- Recorded data:
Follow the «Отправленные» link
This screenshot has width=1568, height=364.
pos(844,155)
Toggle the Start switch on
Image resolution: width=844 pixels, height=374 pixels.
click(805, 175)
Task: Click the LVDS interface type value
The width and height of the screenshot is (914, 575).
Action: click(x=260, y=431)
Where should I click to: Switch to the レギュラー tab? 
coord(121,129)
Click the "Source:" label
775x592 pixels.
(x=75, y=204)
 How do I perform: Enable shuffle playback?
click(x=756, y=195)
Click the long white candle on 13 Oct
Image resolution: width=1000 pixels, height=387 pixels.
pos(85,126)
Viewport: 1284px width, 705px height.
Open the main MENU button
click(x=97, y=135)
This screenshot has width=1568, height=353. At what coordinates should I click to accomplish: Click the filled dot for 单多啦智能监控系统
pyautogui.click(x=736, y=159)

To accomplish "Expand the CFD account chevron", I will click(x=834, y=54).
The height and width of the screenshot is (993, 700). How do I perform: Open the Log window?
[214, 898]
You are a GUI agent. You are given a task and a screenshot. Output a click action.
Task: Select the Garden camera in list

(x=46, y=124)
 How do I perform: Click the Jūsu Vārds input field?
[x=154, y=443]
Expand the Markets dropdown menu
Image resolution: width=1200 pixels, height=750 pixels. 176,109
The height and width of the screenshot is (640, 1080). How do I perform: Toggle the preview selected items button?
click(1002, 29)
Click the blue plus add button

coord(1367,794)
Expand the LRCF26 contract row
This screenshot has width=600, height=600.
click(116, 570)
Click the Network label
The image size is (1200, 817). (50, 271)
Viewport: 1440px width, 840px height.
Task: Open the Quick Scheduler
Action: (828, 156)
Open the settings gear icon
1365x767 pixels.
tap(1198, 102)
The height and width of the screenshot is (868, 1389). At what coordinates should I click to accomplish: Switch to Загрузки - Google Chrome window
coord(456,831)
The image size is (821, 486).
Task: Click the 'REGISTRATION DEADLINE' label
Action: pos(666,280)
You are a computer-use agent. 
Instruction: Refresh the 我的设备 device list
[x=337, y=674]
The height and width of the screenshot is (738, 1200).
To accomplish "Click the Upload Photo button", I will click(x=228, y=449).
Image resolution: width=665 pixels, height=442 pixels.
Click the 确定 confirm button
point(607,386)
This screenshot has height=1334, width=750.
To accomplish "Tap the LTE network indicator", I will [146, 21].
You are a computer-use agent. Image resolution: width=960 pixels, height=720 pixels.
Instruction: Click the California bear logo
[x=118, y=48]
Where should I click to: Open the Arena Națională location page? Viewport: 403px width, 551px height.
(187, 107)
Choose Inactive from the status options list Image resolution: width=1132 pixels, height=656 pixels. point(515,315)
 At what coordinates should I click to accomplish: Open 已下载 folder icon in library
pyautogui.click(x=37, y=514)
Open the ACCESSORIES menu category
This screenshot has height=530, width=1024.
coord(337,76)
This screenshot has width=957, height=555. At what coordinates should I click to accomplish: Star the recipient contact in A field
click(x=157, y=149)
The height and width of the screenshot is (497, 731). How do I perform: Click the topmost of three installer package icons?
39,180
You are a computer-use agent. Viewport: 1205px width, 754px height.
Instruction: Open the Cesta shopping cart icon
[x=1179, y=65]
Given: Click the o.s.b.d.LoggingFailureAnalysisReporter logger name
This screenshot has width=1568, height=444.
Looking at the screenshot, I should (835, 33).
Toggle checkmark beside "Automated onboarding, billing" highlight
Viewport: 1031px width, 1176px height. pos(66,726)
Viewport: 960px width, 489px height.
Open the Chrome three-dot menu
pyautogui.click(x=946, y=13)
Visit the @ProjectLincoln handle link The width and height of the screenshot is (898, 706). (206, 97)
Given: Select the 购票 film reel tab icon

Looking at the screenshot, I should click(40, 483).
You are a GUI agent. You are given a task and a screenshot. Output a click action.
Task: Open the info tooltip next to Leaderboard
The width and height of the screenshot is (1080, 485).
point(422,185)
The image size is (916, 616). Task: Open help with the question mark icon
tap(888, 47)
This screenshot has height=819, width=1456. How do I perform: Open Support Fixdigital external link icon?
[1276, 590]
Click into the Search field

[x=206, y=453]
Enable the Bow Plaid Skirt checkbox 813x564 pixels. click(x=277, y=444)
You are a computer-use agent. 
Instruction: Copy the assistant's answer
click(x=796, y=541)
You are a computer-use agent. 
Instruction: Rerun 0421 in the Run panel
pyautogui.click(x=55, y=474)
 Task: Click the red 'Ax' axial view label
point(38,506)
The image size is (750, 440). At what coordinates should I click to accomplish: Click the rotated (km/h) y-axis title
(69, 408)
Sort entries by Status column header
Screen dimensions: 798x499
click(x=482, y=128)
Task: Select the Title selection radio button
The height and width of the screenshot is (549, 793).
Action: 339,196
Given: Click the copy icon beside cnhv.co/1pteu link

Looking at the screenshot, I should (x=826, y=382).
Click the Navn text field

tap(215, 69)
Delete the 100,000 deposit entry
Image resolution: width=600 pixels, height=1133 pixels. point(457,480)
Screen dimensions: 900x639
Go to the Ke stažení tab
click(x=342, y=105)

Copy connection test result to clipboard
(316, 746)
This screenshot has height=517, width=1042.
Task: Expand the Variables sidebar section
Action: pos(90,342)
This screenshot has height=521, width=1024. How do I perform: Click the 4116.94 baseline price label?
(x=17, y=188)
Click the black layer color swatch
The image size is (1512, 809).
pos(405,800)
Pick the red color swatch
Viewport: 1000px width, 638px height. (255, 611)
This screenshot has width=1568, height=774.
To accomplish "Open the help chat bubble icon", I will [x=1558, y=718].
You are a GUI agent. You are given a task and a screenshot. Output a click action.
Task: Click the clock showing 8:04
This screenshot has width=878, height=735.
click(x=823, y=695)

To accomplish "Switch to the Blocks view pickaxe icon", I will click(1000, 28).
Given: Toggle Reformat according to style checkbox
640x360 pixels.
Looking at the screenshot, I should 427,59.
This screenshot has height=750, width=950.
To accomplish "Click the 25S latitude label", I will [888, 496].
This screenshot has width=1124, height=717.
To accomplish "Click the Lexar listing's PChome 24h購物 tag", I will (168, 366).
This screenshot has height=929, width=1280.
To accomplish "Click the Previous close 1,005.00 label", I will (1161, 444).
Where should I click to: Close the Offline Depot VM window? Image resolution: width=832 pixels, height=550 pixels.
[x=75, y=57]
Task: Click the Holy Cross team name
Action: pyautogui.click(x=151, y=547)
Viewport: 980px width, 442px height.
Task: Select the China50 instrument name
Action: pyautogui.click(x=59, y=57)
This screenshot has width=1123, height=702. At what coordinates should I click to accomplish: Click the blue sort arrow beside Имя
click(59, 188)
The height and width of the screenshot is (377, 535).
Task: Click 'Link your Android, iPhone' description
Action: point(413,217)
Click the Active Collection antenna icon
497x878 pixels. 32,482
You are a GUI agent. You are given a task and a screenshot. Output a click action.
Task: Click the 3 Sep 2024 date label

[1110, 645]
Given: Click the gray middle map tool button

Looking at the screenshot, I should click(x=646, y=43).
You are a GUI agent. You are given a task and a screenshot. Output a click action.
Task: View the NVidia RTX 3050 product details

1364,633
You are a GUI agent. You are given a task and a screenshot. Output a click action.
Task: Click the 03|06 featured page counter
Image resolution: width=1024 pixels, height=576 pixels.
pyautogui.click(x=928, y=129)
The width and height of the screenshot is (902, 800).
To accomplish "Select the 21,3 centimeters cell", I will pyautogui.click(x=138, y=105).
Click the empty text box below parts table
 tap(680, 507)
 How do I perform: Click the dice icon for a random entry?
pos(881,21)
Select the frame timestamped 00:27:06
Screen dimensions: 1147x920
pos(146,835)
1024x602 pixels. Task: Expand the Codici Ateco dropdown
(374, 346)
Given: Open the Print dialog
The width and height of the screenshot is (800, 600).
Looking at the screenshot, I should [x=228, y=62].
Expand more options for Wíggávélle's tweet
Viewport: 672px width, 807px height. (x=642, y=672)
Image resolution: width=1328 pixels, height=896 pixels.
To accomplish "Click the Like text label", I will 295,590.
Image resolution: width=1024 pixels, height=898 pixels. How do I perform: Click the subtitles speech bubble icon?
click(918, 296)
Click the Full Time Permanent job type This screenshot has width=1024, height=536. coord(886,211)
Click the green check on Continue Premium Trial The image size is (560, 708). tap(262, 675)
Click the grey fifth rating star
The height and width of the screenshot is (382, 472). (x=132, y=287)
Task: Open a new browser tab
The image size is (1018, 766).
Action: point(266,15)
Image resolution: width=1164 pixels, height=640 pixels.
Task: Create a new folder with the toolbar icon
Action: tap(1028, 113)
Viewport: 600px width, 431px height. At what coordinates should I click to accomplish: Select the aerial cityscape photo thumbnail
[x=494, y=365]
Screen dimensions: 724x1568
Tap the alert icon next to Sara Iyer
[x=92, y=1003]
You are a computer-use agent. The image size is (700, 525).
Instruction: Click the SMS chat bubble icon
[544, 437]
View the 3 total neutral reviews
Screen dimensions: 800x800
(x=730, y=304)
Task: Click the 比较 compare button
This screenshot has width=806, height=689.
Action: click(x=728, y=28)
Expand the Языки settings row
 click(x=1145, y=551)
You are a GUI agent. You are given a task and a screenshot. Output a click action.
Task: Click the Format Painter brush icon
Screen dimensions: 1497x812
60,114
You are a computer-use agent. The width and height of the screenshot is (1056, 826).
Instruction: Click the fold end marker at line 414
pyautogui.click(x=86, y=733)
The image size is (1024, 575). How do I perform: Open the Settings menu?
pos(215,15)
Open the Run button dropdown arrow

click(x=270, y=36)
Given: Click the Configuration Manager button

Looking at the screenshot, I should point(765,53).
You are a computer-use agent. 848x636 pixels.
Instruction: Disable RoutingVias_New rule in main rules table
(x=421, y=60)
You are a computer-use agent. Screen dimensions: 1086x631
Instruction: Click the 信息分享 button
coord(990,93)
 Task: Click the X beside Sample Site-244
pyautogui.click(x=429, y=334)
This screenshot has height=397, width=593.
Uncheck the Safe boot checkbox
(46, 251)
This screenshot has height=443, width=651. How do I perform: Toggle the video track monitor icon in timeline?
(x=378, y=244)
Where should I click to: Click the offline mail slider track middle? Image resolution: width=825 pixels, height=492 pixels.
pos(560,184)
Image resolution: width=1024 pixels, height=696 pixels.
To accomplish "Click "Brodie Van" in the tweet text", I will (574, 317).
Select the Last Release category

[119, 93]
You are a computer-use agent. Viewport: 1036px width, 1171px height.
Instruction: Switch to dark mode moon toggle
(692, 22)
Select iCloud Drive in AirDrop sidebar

- Exercise requirements: Copy out all lines of the material above in which "computer" occurs.

- Solution to this problem:
You are a computer-use agent. 
You are a computer-use agent. Image resolution: width=960 pixels, height=720 pixels.
You are a computer-use agent. Viewport: 1205px width, 754px height.
You are a computer-use agent. 
You are a computer-use agent. 
You are a computer-use agent. The image size is (700, 525).
You are a computer-use agent. The width and height of the screenshot is (1056, 826).
You are a computer-use agent. 848x636 pixels.
You are a computer-use agent. Screen dimensions: 1086x631
You are a computer-use agent. Viewport: 1036px width, 1171px height.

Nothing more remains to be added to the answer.